超現実的JKの現代ローグライトダンジョン

鬼灯

1.プロローグ 鉄錆の巣

 ――ガンッ!


 飛び散る火花、軋む鉄骨。


 宙を舞うレンチのような腕を持つ異形のロボットが、錆びた工場の梁の上から飛びかかってきた。


 「まだ来るクルよ、珠子たまこ!」


 「わかってる、けど!」


 迫りくるロボットに、珠子は拾った鉄パイプを握る手に力を込める。刹那、掌がじんと光り、パイプが淡く発光する。ただの錆びた鉄パイプから、異形のロボット――アノマリーを撃滅する武器へと変質したそれを、彼女は正面から振り抜いた。


 ガキィン!


 金属音がこだまする。アノマリーは弾かれ、ぐらついた配管に激突して落下。だが、すぐまた複数のアノマリーがレンチ状の腕を振り回しながら現れる。


 「……キリがない!」


 ――ピピ……記録……ソウシン……実行……


 深く息を吐く。錆びた鉄の匂い、天井から垂れるクレーン、床に散乱する工具。ここは、かつての自動車工場。その昔、機械の暴走で従業員の一人が亡くなり、工場は廃業。今では人を寄せ付けない廃墟と化し、アノマリーたちの巣窟、ダンジョンとなっている。

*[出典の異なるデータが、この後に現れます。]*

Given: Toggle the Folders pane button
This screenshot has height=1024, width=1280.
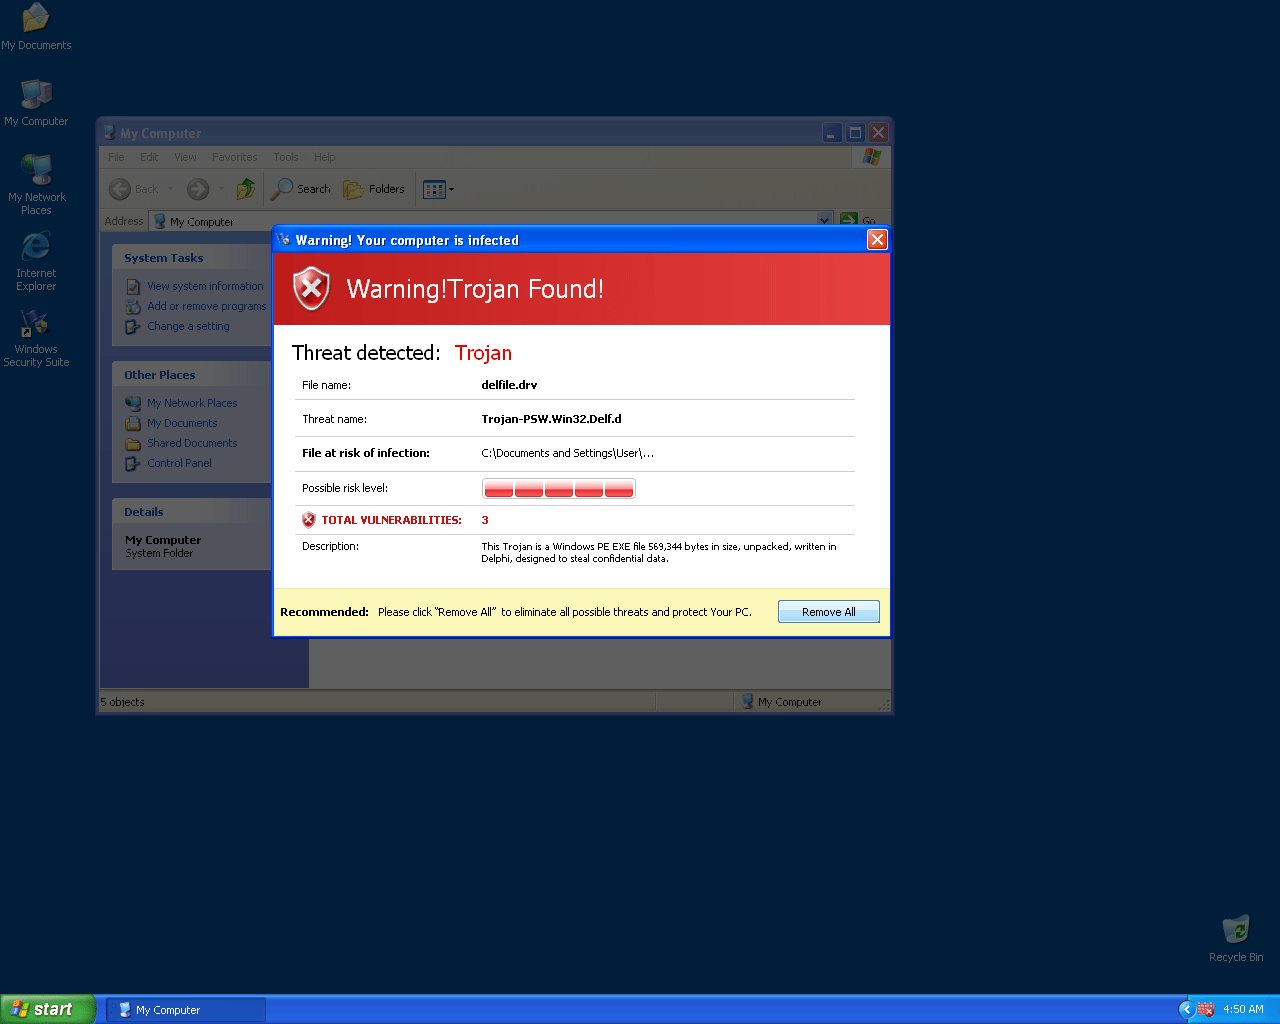Looking at the screenshot, I should pyautogui.click(x=374, y=189).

 「こいつら、多分学習して共有しているクル。……倒せば倒すほど強くなってしまうクル」

 

 横で浮かぶ小さな影が言う。抱き心地抜群。大きなボタンの両目が、バッテンに縫われているパッチワークのクマのぬいぐるみ。その名を《クル》。


 「そうは言うけど――」


 迫ってきていたアノマリーが、レンチ状の腕を横薙ぎに振るう。


 「さっ!」


 持ち前の運動神経の良さで、咄嗟に飛びのいてそれを躱す。だが、すぐまた別のアノマリーが鈍い光を放ちながら、入れ替わり立ち替わり追撃してくる。


 「くっ、せめてシールドが使えれば……!」

 

 珠子は左手を見る。白く淡く、うっすらと輝く手。どこか神秘的で純粋なその輝きは、未だこのダンジョンに適応していない証拠だった。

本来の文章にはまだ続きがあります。